Abstract Purpose: Neoadjuvant chemoradiation therapy (CRT) is a widely and effectively used preoperative treatment strategy in locally advanced rectal cancers. However, little research has been done to characterize the molecular changes caused by neoadjuvant CRT in these cancer tissues. The purpose of this study was to investigate the effects of preoperative CRT on tumor gene expression in Korean patients with colorectal cancer (CRC). Materials and methods: We included 11 paired human rectal cancer tissues before and after irradiation between August 2016 and December 2017, and performed RNA sequencing analysis. Principal component analysis of CRC demonstrated strong similarity in respective groups of CRC tissues before and after CRT from CRC patients at the transcriptome level. Results: Volcano plot filtering identified 3325 differentially expressed genes (DEGs) in CRC tissues after CRT, compared to CRC tissues before CRT. Gene set enrichment analysis with DEGs revealed 45 signaling pathways associated with down-regulated target genes, significantly including the mismatch repair signaling pathway. CRT significantly increased tumor mutation burden (TMB) in CRC tissues. Notably, preoperative CRT increased immune signature scores including interferon-gamma, immune cytolytic score, and immune signature. Conclusion: Neoadjuvant CRT modulates immune-related characteristics of CRC, including increasing TMB and various immune signature scores, suggesting that neoadjuvant CRT has potential to improve responsiveness to immunotherapy.

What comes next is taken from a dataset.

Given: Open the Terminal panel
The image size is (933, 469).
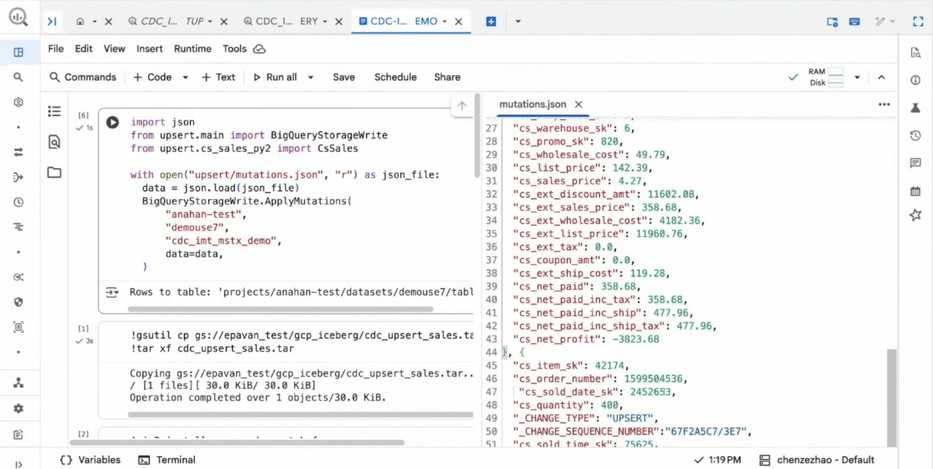Looking at the screenshot, I should pos(167,460).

Citation Format: SungUk Bae, Shin Kim, Hye Won Lee, Sang Jun Byun, Jee Young Park, Hyeonji Min. Preoperativechemoradiation increases levels of immune system modulators in tumor tissue in locally advanced rectal cancer [abstract]. In: Proceedings of the Annual Meeting of the American Association for Cancer Research 2020; 2020 Apr 27-28 and Jun 22-24. Philadelphia (PA): AACR; Cancer Res 2020;80(16 Suppl):Abstract nr 475.